Hi Pascal, below some answers/comments to the second part of your mail - for the first part I need more time for digestion... :-) Only so much: great that you attempt a SAGA implementation!!! Quoting [Pascal Kleijer] (Dec 14 2006):
General comments and questions. Might be some meat for the public comments as well:
Now we stumbled upon the state machine of the API. The "Unknown" and "New" state are unclear to us. In our opinion when you create a job either with the factory or directly with the constructor of the specific incarnation, we enter the "New" state. The "Unknown" state is now reserved for the very short time the object is instantiated but we directly switch to "New" once the constructor is finished. The principle in OO programming is to have a stable object once you finish constructing it and calling method; if the constructor is not enough to have a stable object you need a factory. So when you get an object back it should be in a stable state, thus the "Unknown" state is superficial in our opinion.

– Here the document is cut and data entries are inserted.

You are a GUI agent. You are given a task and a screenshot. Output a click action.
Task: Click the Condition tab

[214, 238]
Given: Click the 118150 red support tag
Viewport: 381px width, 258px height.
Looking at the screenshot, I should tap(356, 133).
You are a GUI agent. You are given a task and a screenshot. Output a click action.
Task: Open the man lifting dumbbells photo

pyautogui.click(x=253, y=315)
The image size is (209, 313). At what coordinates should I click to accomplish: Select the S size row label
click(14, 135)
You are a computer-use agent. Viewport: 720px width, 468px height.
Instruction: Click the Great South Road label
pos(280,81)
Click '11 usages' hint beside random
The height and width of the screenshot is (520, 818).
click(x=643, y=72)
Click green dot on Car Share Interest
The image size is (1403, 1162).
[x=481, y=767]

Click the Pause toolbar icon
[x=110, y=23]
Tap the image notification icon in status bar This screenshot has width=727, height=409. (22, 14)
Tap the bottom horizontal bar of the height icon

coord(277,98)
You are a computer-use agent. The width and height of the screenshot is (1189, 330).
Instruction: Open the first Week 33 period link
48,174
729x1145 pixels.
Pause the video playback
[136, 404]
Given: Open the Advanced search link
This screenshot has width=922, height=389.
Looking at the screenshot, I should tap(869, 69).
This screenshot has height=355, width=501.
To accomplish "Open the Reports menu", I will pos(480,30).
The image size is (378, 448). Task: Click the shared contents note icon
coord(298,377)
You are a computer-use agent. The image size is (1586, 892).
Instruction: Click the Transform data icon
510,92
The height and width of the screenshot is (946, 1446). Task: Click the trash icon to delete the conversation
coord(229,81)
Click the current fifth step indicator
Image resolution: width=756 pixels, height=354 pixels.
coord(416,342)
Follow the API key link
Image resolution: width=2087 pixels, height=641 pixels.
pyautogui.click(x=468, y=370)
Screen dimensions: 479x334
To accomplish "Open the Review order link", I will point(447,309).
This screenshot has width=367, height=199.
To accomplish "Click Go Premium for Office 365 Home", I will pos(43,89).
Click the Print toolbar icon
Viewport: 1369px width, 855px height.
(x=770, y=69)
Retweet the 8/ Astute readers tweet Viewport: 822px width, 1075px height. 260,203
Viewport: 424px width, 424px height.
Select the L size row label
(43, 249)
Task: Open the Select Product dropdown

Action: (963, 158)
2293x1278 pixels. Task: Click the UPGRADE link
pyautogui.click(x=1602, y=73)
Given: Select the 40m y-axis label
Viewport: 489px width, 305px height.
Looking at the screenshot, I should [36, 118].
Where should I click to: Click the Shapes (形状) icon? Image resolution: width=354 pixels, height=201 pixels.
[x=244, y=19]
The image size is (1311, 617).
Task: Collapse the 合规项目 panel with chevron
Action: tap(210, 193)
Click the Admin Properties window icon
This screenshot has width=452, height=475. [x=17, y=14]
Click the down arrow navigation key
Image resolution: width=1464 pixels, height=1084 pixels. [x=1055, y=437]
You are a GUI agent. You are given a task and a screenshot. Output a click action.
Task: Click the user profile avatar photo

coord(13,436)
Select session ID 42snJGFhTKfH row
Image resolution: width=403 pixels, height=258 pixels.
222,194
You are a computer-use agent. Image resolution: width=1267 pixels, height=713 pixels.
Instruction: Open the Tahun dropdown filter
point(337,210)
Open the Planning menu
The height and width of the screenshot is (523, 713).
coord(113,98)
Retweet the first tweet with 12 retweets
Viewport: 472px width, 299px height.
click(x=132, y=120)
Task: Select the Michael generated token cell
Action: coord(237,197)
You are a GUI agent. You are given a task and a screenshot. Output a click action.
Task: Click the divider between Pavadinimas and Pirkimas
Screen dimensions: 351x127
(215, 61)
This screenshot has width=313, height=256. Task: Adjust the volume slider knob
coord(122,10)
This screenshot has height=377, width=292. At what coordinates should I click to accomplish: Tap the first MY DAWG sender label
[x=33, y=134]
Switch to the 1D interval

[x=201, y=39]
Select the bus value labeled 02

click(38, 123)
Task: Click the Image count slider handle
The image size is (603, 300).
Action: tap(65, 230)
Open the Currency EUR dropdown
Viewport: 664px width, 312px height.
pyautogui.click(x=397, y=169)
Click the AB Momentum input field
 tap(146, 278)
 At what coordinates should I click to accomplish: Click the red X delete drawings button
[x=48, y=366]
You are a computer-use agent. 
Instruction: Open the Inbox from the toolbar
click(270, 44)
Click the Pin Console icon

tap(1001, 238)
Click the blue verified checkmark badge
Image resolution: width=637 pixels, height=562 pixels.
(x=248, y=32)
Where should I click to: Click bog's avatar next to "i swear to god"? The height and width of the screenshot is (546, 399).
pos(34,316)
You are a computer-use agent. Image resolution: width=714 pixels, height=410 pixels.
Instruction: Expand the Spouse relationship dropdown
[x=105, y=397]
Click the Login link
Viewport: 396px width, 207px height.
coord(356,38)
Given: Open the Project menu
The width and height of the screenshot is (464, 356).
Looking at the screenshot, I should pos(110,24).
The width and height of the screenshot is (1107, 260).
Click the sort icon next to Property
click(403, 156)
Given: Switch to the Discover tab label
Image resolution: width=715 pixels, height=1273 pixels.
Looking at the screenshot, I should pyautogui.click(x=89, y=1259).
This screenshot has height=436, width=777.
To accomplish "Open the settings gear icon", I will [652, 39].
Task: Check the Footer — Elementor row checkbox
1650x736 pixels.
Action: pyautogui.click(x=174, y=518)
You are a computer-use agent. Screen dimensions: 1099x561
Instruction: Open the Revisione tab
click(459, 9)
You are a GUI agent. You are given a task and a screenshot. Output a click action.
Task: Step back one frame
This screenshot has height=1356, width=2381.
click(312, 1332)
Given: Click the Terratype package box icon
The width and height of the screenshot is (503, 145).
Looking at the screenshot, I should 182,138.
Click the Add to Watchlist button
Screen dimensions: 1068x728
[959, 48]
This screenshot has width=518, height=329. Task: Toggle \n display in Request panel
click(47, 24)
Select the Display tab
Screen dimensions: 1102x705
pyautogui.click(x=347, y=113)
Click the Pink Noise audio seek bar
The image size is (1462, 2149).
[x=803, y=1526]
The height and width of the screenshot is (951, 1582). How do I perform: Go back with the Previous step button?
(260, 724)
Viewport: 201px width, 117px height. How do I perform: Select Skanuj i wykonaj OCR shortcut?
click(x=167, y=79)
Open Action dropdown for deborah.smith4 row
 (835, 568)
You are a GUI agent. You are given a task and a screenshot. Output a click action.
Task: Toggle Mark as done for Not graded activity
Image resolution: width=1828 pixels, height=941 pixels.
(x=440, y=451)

The new state is indeed supposed to reflect a successfull job creation: the job was created by calling job_service.create_job () synchronously. The job instance then has a job description, and methods like run() can be called. saga::job j = job_service.create (job_description); // job is 'New' here, and can be run. However, when the same methid has been called _asynchronously_, the job instance remains uninitialized until the async call returns: saga::job j; // job state is 'Unknown' - cannot be run, yet saga::task = job_service.create_job <async> (&job, job_description); // job state is still 'Unknown' - cannot be run, yet task.wait (); // only now the job instance is initialized, and the state // changes to 'New' - run can be called now. The state diagram contains the method calls which lead to the different states - maybe that is not obvious enough...
Some metrics or attributes or the Job are useless since they come directly from the descriptor, Example: "ExecutionHosts", "WorkingDirectory" or "CPUTimeLimit". Unless you consider that these values might be different from the job description. Or if the job description don't mention them the job can have this values assigned by the back-end. Either case the API documentation should clarify this.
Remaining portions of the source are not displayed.